## Activity
Without the images, write out the whole listing exactly.

◆ ◆ ◆ ◆ ◆

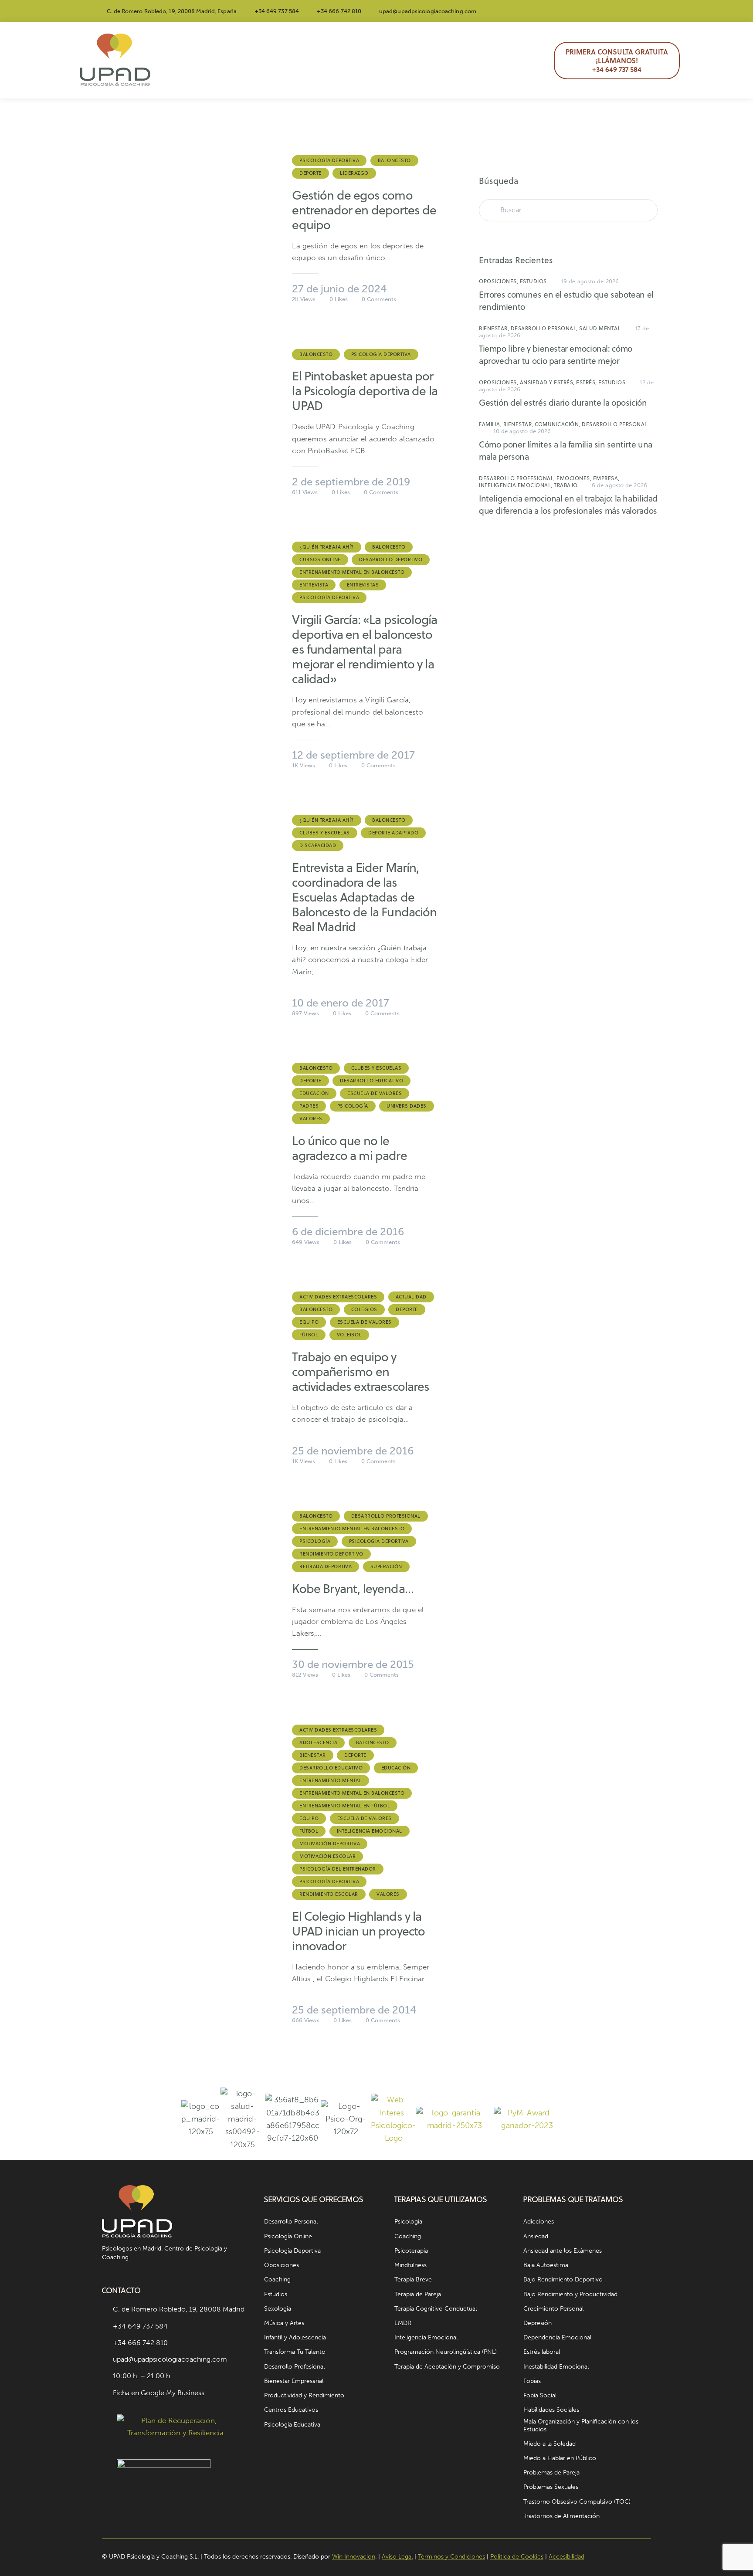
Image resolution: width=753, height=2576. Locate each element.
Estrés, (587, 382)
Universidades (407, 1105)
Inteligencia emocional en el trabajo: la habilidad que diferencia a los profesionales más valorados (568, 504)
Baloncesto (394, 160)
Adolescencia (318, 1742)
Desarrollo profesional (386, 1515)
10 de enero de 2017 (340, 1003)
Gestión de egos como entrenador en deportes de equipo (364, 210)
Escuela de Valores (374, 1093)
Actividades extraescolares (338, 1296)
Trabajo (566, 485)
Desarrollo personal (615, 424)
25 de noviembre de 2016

◆ ◆ ◆ ◆ ◆

## Output of the task
Image resolution: width=753, height=2576. Locate each element.
Estrés, (587, 382)
Universidades (407, 1105)
Inteligencia emocional en el trabajo: la habilidad que diferencia a los profesionales más valorados (568, 504)
Baloncesto (394, 160)
Adolescencia (318, 1742)
Desarrollo profesional (386, 1515)
10 de enero de 2017 (340, 1003)
Gestión de egos como entrenador en deportes de equipo (364, 210)
Escuela de Valores (374, 1093)
Actividades extraescolares (338, 1296)
Trabajo (566, 485)
Desarrollo personal (615, 424)
25 de noviembre de 2016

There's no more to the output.